BALLOT INITIATIVES - MINNESOTA

Butler v. City of Saint Paul

Supreme Court of Minnesota - December 18, 2019 - N.W.2d - 2019 WL 6884527

Citizen filed petition claiming that city election officials erred in refusing to put his petition to amend the city’s charter before voters.

The District Court granted summary judgment for election officials. Citizen appealed. The Court of Appeals affirmed. Citizen appealed.

The Supreme Court held that:

City election officials did not err in looking to statewide voter registration system (SVRS) to determine whether citizen collected signatures from the required number of voters to put petition to amend the city’s charter on ballot, and in rejecting signatures of those who were registered to vote at an address outside of city; state law provided that only registered voters were eligible to sign a charter-amendment petition, SVRS was the official record of registered voters in the state, and a voter’s registration to vote was tied to voter’s current residence.
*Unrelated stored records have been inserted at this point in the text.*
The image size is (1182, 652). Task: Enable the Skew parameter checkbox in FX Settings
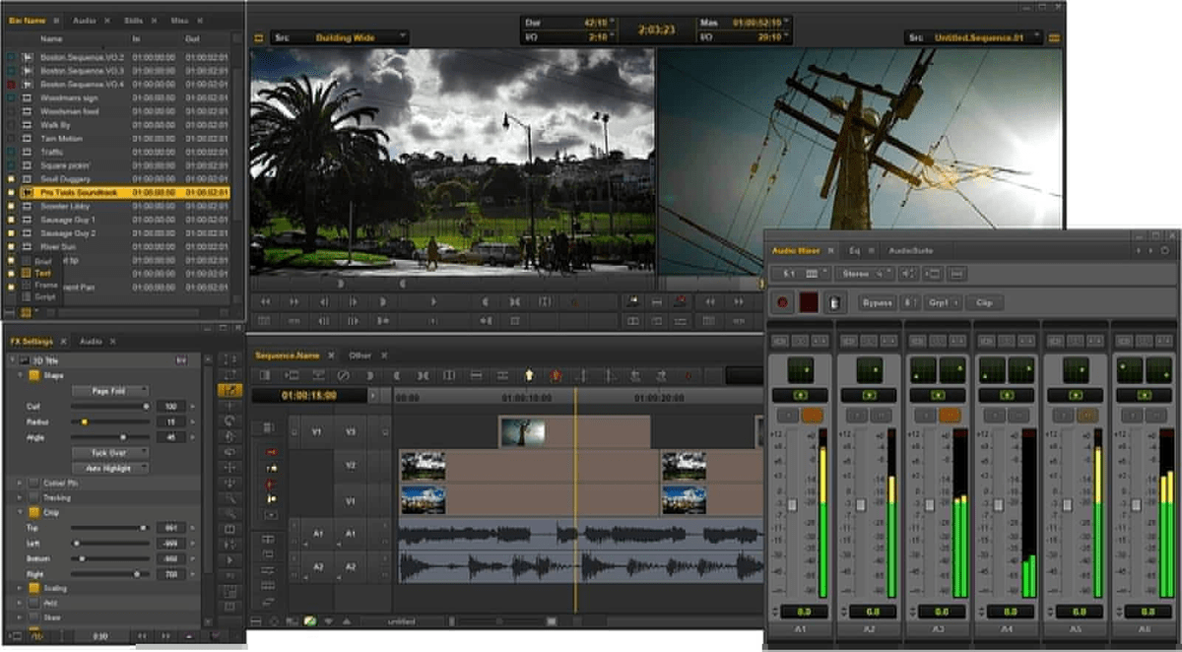(33, 616)
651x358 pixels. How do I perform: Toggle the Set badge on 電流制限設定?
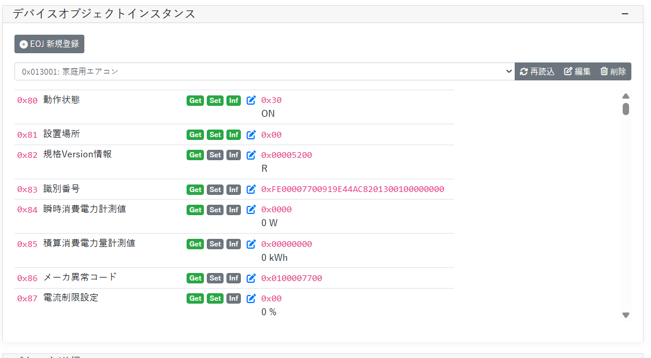point(215,298)
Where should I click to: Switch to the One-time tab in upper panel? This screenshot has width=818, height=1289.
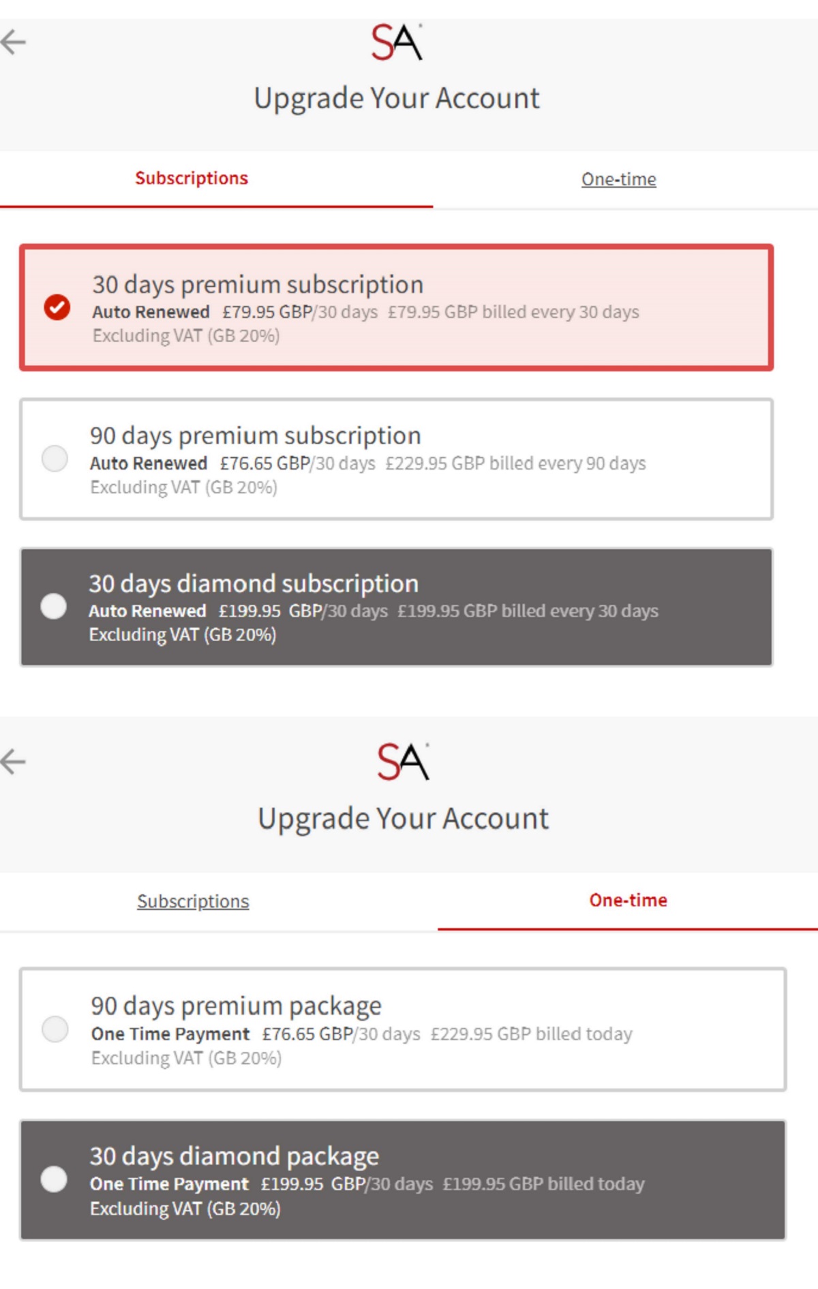(619, 179)
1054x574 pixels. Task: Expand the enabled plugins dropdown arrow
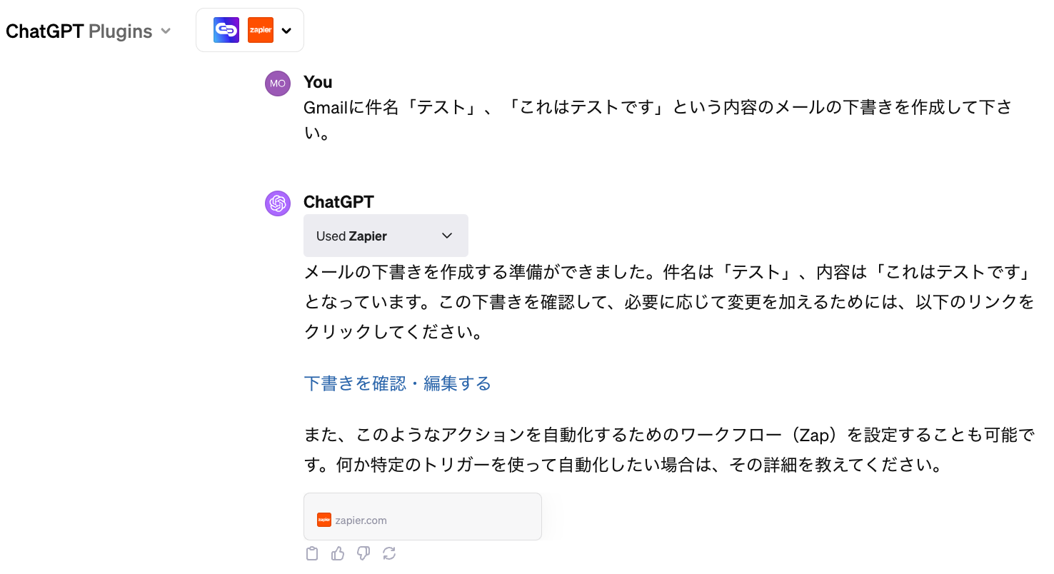tap(287, 31)
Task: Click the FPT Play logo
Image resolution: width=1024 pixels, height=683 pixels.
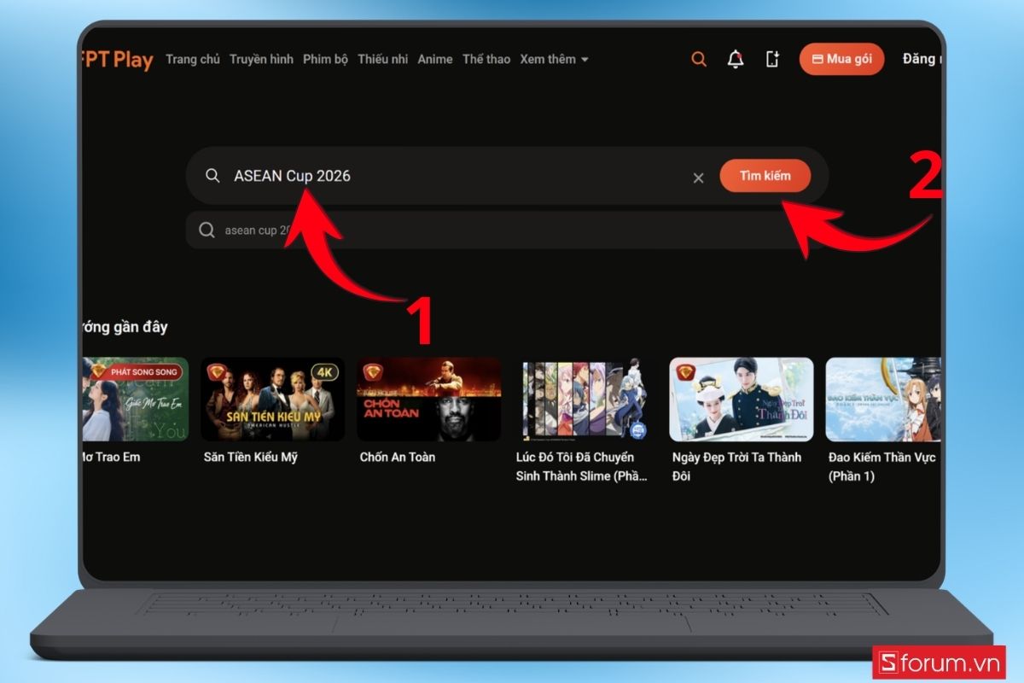Action: pos(117,61)
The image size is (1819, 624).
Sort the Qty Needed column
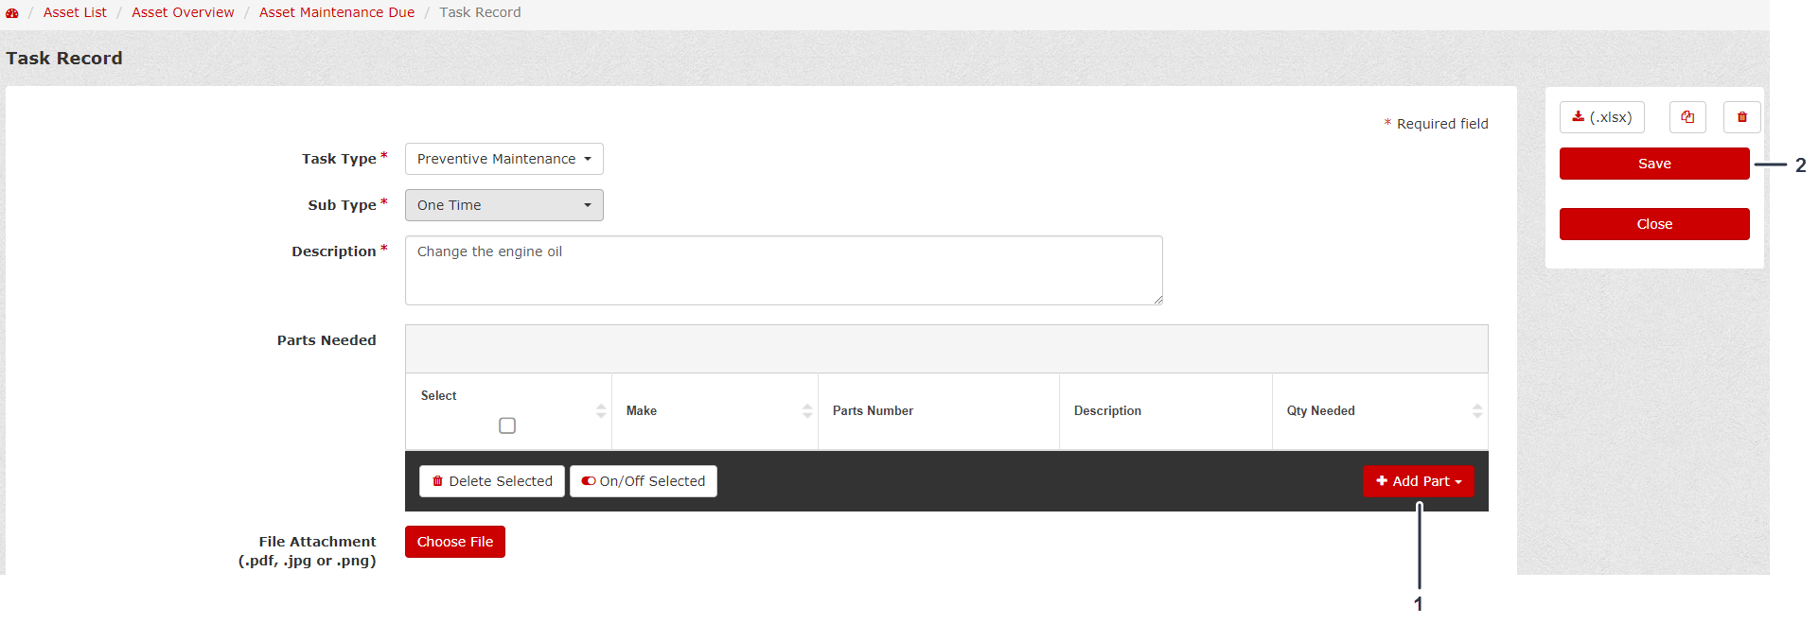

Citizen failed to carry his burden of demonstrating that city election officials committed an error, omission, or wrongful act in refusing to put his petition to amend city’s charter on ballot because he failed to obtain a sufficient number of signatures from registered voters in city on his petition, where city diligently compared each signature on petition to state’s official record of registered voters, city reviewed petition four more times to re-examine rejected signatures and still found that it fell 74 signatures short of the minimum statutory requirement, and citizen produced no evidence to demonstrate that any of those 74 signatures were wrongly rejected by the city because those individuals were residents of city.